*DATA LISTING*
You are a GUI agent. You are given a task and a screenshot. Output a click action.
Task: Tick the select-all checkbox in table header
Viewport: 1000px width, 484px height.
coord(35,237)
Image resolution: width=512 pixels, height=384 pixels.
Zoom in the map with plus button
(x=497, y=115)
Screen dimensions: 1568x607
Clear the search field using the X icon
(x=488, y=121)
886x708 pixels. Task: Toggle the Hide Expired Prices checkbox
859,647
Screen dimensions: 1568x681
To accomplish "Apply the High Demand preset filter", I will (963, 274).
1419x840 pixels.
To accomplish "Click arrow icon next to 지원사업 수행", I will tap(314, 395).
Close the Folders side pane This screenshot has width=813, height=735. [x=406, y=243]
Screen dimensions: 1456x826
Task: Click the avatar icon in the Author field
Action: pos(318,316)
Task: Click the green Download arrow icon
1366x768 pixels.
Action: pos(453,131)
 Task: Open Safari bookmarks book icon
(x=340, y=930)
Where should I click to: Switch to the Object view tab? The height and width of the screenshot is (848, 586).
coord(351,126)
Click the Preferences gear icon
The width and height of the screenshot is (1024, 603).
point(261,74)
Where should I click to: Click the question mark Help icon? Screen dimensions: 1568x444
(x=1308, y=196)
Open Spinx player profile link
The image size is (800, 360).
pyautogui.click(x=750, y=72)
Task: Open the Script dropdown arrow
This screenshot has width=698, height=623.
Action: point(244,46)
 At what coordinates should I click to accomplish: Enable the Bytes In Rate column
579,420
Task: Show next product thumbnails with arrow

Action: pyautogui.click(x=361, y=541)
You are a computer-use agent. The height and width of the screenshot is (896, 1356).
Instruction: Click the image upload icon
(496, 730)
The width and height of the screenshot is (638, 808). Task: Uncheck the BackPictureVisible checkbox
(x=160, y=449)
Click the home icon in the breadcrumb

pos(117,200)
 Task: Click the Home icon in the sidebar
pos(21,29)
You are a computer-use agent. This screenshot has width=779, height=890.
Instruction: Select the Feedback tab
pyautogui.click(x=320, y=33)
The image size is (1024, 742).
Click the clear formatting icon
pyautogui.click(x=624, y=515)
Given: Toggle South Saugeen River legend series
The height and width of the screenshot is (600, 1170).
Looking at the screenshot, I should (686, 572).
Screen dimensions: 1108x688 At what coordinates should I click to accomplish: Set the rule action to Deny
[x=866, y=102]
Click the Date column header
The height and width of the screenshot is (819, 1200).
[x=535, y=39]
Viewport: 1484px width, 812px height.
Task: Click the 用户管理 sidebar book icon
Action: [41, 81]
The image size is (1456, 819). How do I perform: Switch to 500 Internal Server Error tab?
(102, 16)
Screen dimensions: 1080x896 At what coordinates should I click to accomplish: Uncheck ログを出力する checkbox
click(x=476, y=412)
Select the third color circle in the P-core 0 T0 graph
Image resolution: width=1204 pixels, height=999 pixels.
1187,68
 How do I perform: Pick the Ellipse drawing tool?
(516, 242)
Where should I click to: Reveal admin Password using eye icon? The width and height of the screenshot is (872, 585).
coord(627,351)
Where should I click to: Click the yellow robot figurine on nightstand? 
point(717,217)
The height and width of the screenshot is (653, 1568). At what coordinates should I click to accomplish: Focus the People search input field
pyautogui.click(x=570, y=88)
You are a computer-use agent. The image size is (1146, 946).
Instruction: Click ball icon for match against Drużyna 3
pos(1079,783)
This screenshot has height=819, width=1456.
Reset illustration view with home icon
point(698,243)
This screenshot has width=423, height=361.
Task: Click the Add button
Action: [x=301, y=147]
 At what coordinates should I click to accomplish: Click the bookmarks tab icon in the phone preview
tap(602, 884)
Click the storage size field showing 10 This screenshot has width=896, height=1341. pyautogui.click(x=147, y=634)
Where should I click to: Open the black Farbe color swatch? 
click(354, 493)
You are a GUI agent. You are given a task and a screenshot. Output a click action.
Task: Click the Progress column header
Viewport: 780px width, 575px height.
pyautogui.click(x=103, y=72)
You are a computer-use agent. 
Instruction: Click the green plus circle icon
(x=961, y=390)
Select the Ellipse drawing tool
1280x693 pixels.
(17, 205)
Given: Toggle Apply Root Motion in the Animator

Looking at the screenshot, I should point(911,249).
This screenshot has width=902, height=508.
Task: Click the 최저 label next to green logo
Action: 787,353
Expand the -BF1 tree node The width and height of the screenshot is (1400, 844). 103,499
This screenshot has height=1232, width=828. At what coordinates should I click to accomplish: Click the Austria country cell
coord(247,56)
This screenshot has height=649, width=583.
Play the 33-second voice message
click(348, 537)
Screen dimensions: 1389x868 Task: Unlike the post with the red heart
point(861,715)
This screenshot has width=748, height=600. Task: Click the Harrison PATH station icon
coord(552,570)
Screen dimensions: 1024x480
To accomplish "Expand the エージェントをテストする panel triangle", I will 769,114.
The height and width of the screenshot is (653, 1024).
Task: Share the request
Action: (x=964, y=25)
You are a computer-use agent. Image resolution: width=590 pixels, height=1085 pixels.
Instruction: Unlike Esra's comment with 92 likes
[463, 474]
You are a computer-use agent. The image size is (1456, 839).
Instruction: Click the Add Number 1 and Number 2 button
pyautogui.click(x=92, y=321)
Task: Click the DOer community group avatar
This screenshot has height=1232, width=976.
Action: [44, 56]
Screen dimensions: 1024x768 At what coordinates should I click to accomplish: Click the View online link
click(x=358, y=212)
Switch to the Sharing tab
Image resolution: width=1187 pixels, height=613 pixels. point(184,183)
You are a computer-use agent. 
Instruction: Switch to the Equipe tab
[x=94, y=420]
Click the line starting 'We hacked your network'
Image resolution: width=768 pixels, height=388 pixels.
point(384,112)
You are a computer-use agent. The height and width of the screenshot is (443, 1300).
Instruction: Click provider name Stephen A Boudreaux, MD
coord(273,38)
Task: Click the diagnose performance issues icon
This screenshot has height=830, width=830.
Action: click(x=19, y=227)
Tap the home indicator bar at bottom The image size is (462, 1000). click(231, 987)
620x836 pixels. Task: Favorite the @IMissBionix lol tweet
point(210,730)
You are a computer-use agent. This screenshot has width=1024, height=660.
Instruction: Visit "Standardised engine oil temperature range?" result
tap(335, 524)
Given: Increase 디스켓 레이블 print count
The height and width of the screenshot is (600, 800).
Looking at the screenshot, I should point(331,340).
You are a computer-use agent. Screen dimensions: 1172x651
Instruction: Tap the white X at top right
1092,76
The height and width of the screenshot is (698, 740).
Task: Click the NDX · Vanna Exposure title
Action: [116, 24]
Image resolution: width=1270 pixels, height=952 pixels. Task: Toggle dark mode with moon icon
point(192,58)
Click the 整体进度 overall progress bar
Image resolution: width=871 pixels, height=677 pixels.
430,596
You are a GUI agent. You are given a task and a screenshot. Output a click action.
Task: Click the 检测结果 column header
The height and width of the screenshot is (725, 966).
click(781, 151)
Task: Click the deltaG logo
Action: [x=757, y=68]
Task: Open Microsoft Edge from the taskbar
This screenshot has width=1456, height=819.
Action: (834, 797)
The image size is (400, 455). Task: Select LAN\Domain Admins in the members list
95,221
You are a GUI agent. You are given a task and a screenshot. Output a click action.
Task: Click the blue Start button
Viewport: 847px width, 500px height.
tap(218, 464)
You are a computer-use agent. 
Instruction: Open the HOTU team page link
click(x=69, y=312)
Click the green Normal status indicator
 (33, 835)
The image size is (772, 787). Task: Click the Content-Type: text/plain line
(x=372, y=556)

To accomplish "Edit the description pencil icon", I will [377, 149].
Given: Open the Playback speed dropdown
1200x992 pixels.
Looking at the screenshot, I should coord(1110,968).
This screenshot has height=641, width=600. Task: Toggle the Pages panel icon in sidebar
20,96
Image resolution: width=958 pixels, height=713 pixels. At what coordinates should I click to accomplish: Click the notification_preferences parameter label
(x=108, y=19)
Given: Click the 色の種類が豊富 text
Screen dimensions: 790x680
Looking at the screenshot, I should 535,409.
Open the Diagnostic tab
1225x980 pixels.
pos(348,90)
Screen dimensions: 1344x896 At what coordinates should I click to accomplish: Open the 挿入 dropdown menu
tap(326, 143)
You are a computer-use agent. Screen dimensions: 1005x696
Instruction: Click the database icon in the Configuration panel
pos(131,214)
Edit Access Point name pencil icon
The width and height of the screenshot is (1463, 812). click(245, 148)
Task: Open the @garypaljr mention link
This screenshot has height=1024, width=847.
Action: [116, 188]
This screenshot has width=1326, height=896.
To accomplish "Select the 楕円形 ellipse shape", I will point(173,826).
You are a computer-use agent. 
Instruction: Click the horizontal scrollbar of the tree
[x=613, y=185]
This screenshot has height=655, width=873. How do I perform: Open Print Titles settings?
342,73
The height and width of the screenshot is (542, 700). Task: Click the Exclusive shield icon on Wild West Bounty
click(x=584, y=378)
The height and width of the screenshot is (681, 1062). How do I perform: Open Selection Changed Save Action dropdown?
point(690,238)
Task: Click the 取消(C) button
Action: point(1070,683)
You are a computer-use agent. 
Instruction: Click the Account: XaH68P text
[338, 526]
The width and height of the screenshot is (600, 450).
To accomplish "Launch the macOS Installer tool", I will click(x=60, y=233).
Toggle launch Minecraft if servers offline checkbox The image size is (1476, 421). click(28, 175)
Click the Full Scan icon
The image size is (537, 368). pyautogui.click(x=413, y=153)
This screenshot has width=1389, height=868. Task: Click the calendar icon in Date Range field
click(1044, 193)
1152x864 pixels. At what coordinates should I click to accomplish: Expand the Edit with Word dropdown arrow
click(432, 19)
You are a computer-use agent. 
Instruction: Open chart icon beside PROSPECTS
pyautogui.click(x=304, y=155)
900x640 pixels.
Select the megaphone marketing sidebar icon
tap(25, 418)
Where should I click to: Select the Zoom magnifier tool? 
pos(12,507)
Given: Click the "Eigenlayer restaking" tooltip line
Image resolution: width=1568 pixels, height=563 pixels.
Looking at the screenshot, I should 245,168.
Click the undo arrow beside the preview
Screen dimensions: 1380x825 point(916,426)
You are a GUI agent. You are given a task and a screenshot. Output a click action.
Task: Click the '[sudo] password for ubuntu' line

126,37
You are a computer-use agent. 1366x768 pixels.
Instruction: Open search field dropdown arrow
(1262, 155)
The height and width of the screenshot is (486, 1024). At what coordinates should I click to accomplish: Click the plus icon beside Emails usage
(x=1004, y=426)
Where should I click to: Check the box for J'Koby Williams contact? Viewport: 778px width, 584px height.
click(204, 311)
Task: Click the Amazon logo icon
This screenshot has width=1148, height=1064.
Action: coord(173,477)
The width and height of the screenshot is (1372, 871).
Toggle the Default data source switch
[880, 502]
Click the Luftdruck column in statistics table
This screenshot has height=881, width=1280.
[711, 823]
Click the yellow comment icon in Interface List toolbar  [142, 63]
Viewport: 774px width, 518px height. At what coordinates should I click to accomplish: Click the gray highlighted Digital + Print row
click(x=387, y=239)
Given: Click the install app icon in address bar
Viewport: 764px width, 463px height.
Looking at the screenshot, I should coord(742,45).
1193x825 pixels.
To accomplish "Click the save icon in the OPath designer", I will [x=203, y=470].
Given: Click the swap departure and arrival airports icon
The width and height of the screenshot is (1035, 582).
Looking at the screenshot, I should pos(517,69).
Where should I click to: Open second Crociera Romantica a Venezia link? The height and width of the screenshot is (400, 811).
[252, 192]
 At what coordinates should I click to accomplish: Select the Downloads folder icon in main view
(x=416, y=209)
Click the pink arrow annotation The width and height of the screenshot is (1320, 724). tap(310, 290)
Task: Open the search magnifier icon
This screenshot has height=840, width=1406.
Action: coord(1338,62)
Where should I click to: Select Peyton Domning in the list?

*PROBLEM DESCRIPTION*
Extract every line above that contains the word "table", copying each one in full.

*SOLUTION*
Task: Tick the select-all checkbox in table header
Click the Luftdruck column in statistics table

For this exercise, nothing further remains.